Newborn With a Sublingual Mass

Author Affiliations
  • 1Medical student, Chicago Medical School, Rosalind Franklin University, North Chicago, Illinois
  • 2Department of Otolaryngology–Head & Neck Surgery, Tufts Medical Center, Boston, Massachusetts
  • 3Division of Pediatric Otolaryngology, Floating Hospital for Children at Tufts Medical Center, Boston, Massachusetts
JAMA Otolaryngol Head Neck Surg. Published online December 27, 2018. doi:10.1001/jamaoto.2018.2568

A 1-week-old, full-term male newborn presented with increasingly labored breathing, xerostomia, and poor bowel movements. He had been born after an uncomplicated pregnancy, during which routine prenatal ultrasonography had not detected any anatomical abnormalities or lesions.
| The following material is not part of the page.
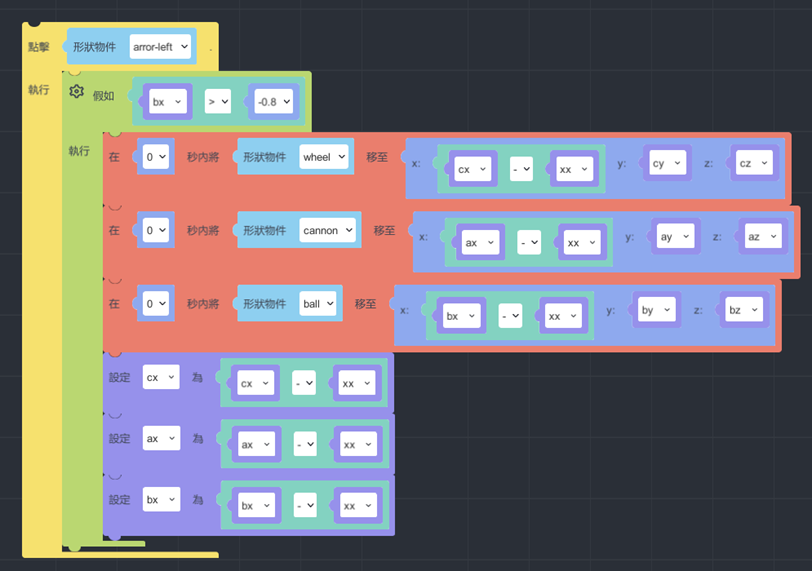Open the bz dropdown in the ball row

click(741, 310)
On physical examination, there were no abnormalities other than symmetrical submucosal swelling of the floor of the mouth and a midline external punctum present in the submental area (Figure, A). The tongue was displaced posteriorly and superiorly. Contrast-enhanced magnetic resonance imaging of the neck and face performed shortly after presentation showed a midline sublingual lesion extending inferiorly through the mylohyoid muscle (Figure, B-D). The intrinsic muscles of the tongue appeared minimally displaced without obvious infiltration; however, the genioglossus muscle was difficult to locate relative to the mass. A thin-walled, multiloculated lesion was identified, measuring approximately 2.0 × 2.5 × 3.2 cm. The mass was bright on T2-weighted imaging and dark on T1-weighted imaging and did not enhance with intravenous gadolinium. There were no obvious fluid-fluid levels or calcifications. When in-phase and out-of-phase images were compared, there was no significant signal intensity drop, suggesting an absence of fat within the lesion.